Criterios que evolucionan
«Limítate a hacer rectamente lo que te incumbe, y el resto se hará solo». Esta frase de Goethe caracteriza muy bien la actitud que subyace a todo ethos profesional. Ahora bien, en ella se presupone que se entiende por sí solo qué es «hacer rectamente lo que te incumbe». El ethos profesional tiene la función de exonerar. Nos exime en las actividades profesionales de reflexionar sobre los principios y normas últimos de lo moral, de efectuar una reflexión que tuviésemos que estar justificando constante e individualmente. Se sabe qué se tiene que hacer en una determinada situación típica, y, a la inversa, lo que no se debe hacer. Esa exoneración de la reflexión es una condición elemental de la acción: en el estado de completa normalidad el ethos profesional será poco menos que idéntico a la lex artis. Pues también la lex artis permite al médico renunciar a excesivas reflexiones sobre los principios fundamentales en cuestiones relacionadas con lo correcto y lo incorrecto, ya que en la situación concreta puede recurrir a ciertos estándares reconocidos en su profesión.

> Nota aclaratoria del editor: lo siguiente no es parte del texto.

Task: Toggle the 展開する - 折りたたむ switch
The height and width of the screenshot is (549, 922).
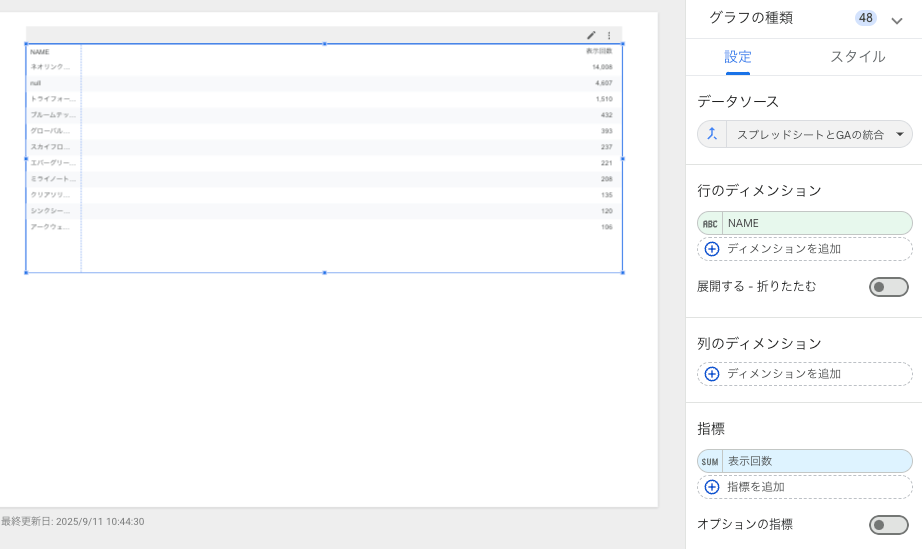Action: pos(888,287)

Ahora bien, el estado de completa normalidad es una ficción, un tipo ideal, similar al estado de equilibrio que viene dado por una competencia perfecta estudiado en la teoría económica. En realidad, la normalidad de la lex artis está siendo constantemente modificada por el progreso científico y técnico. Y en cierto modo queda relativizada tan pronto nos hacemos conscientes de las opciones metodológicas cuyo resultado es ya esa normalidad. Los estándares de la medicina china, de la homeopatía y de la denominada medicina académica no son lo que se dice idénticos.

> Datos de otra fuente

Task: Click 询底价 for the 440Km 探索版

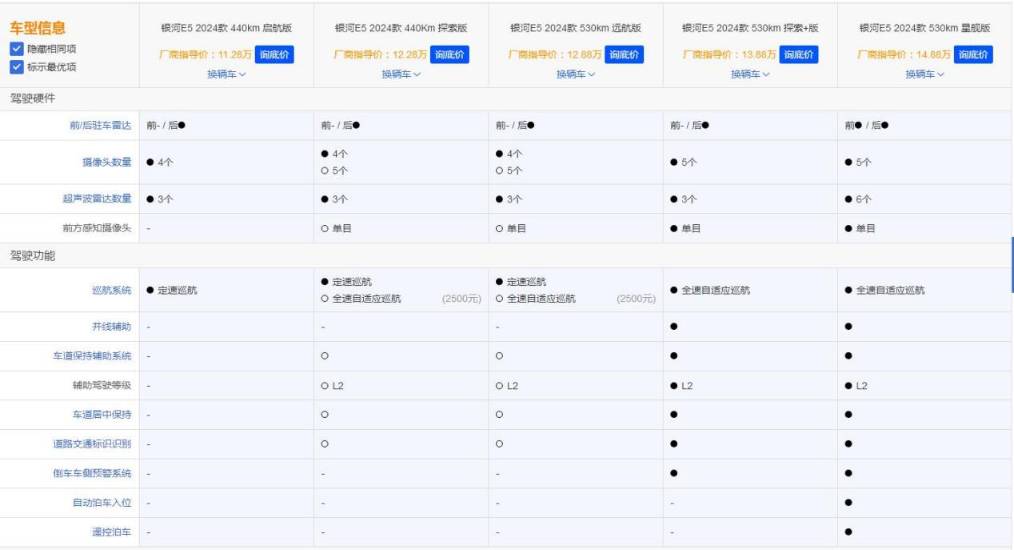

Parecido es lo que sucede con el ethos profesional. Allí donde la ciencia y la técnica médica hacen que se incremente la eficiencia del actuar médico se plantean preguntas para las que no hay un «esto se hace así» y un «esto no se hace». Es más, incluso reglas ya firmemente establecidas vuelven a ser problematizadas, como, por ejemplo, la regla de hacer en todos los casos todo lo que se pueda para conservar la vida humana durante el mayor tiempo posible. Esta regla procede de una época en la que lo posible a ese respecto era muy limitado. La exigencia de agotar en todos los casos el ámbito de lo posible no chocaba con otros imperativos, como, por ejemplo, el de posibilitar una muerte digna del hombre. O piensen en la regla «nil noceri». Presupone que disponemos de un concepto inequívoco de perjuicio y que no estamos en condiciones de ponderar entre sí diversos perjuicios para el organismo, tampoco necesitados de hacerlo.

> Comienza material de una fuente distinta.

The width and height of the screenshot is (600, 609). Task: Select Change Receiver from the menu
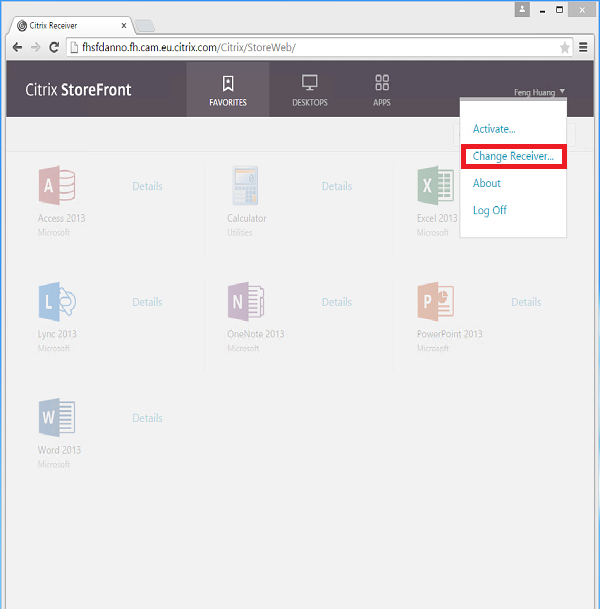513,156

Pero el ethos profesional también puede verse sacudido por el lado de la fundamentación ética, a saber, cuando en una sociedad los principios en que descansa ya no pueden contar con el consenso. La perturbación de la normalidad se hace visible entonces en el hecho de que es necesario hablar de ella y de que cada médico tiene que decidirse expresamente y manifestar cuáles son sus estándares morales. Así, en el «Tercer Reich» se reconocía a los médicos no nacionalsocialistas en que en sus salas de espera colgaba de la pared el texto del juramento hipocrático, el juramento que prohíbe intervenir en abortos y en la eutanasia. Para estos médicos el consenso social de cada momento no era el criterio del actuar. Habían formado su conciencia con arreglo a criterios basados en lo inmemorial.